Banishment would be unlikely to work; there were as many different spells for doing that as there were types of demons to dispel. And if the demon was already in its home dimension, the question became where to banish it to? Too many uncontrollable variables for Margali’s taste.
She preferred to just turn them into jelly.
“O Mighty Oshtur, Tower of Towers,
Without limit are thy powers!
To these fiends, now reveal them,
And as one mass, now congeal them!”
Elizabeth wrinkled her nose in distaste.
“That is just gross. Both the spell and the rhyme.”
Margali ignored her, instead focusing on sending out a triple beam from her staff, one prong to gelatinize each demon.

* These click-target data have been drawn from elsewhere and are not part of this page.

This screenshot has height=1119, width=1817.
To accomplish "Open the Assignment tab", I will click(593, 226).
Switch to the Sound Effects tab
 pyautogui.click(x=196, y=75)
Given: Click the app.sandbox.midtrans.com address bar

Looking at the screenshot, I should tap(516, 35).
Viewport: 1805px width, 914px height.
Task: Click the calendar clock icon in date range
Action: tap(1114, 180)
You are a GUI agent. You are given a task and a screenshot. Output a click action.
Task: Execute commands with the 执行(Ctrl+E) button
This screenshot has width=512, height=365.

Only a single beam shot out from the staff’s gem, striking the clawed demon and reducing it instantly into quivering goo. The other two just waded through the pulp of their former companion, their progress not impeded in the slightest.
Margali quickly schooled her features to betray no alarm, but her pulse began pounding in her ears. What she had thought she’d sensed earlier before the Dreamqueen’s mental assault was now beginning in truth.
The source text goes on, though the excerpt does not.